The observation by John Baez mentioned above that a Wick rotation connects a static description, like in statistical mechanics, with a dynamical description, like in quantum field theory, seems to make sense from this perspective.

Some nice thoughts in this direction are collected by Tommaso Toffoli in his two papers: “What Is the Lagrangian Counting?” and “Action, Or the Fungibility of Computation“. For example, he writes:

just as entropy measures, on a log scale, the number of possible microscopic states consistent with a given macroscopic description, so I argue that action measures, again on a log scale, the number of possible microscopic laws consistent with a given macroscopic behaviour. If entropy measures in how many different states you could be in detail and still be substantially the same, then action measures how many different recipes you could follow in detail and still behave substantially the same.

In addition, I think there could be a connection to recent attempts to understand quantum theory as extended probability theory, where we allow negative probabilities. This line of thought leads to complex probability amplitudes like we know them from quantum theory. For a nice introduction to this perspective on quantum theory, see this lecture by Scott Aaronson. Interestingly he argues that this extension of probability theory is all we need to derive quantum theory. Again, the switch to complex quantities seems to make all the difference.

I think this is a good example of an obvious, but, so far, not sufficiently understood the connection that could yield deep insights into the quantum world. I usually write about things, where I think I have understood something. However, here I mainly wrote this to organize my thoughts and as a reminder to think more about this in the future.

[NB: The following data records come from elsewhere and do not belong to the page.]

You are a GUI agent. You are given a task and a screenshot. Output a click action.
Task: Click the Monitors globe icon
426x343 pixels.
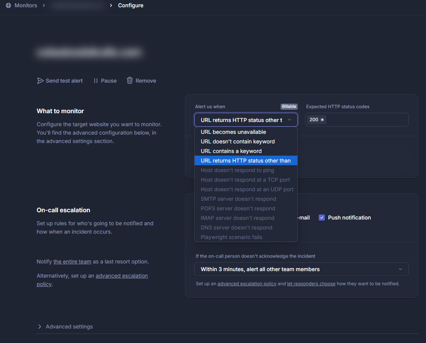click(x=8, y=5)
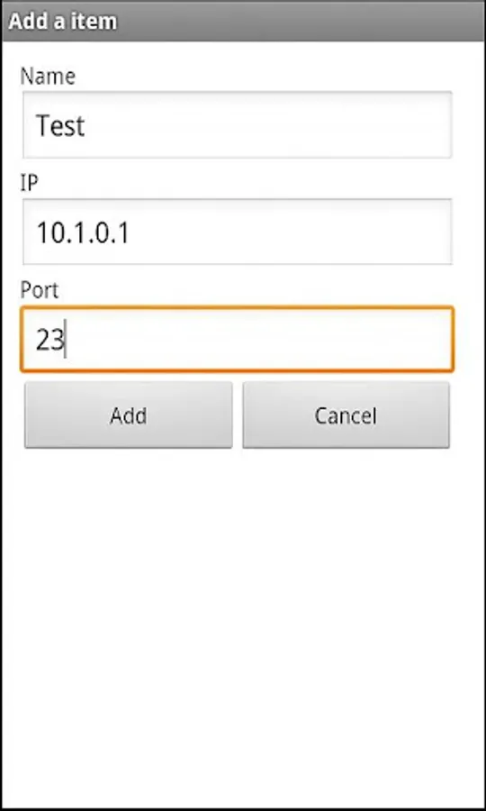Click the text cursor after "23"
The width and height of the screenshot is (486, 811).
[x=66, y=340]
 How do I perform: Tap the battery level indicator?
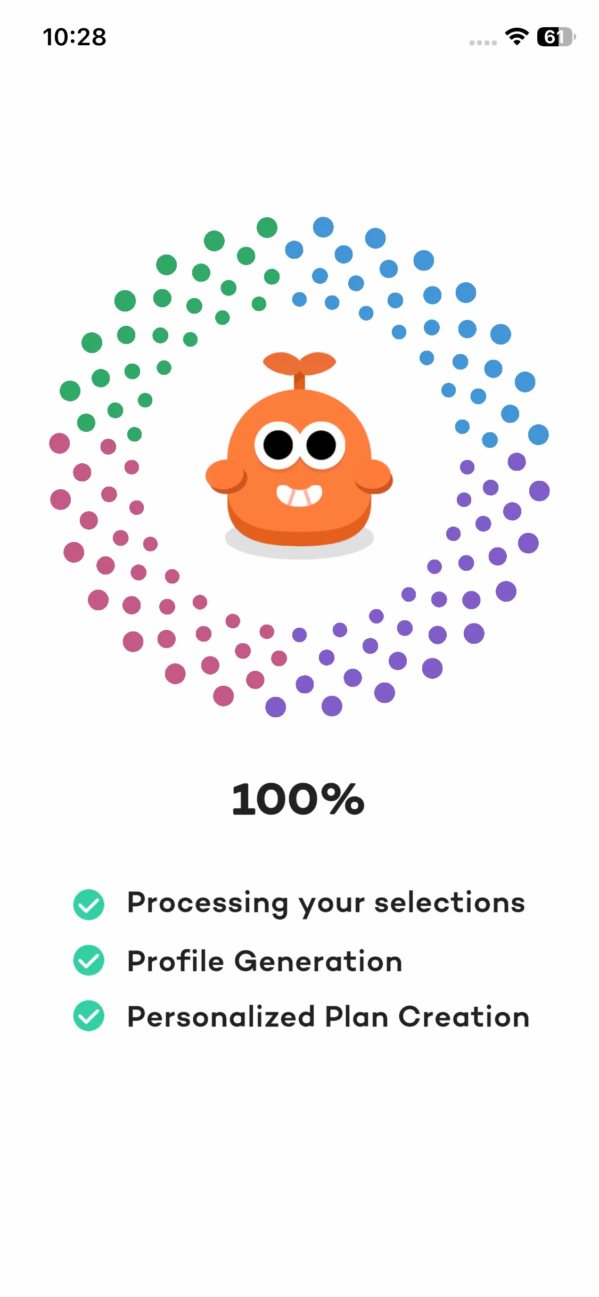point(556,37)
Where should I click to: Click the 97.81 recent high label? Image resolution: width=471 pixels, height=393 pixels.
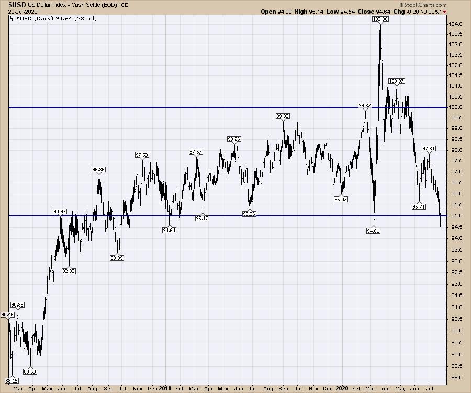429,149
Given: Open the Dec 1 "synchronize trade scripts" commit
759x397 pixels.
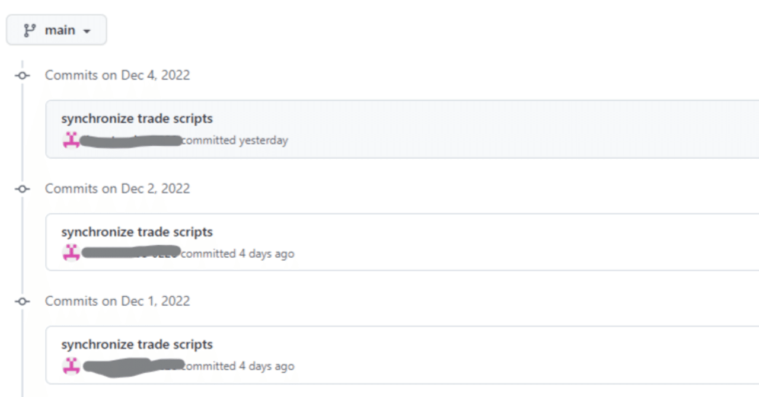Looking at the screenshot, I should point(137,344).
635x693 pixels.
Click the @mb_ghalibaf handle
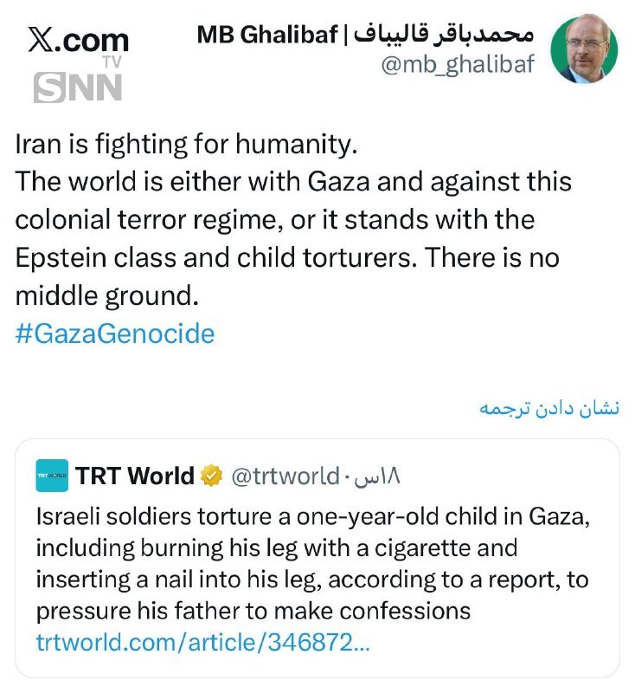[459, 65]
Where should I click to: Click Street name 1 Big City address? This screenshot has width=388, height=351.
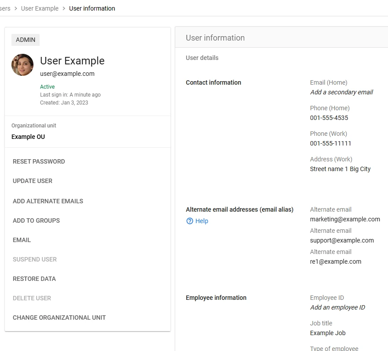coord(340,169)
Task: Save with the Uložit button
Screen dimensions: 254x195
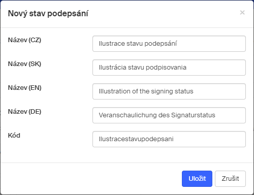Action: coord(197,179)
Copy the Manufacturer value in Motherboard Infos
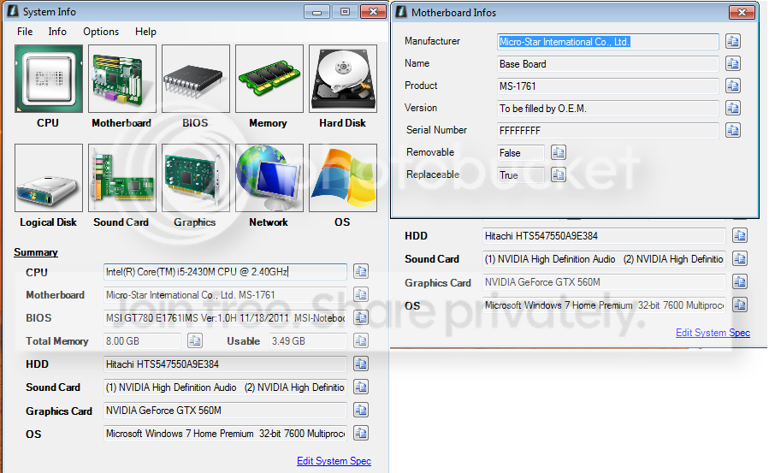The image size is (769, 473). [733, 42]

To finish, here is an incomplete list, where Wick rotations are also crucial

1.) We use a Wick rotation to classify all irreducible representations of the Lorentz group. In this context, the Wick rotation is often called “Weyl’s unitary trick”.
2.) A Wick rotation is used to analyze tunneling phenomena, like, for example, the famous instanton solutions in QFT.
3.) People who consider QFT at finite temperatures make heavy use of Wick rotations.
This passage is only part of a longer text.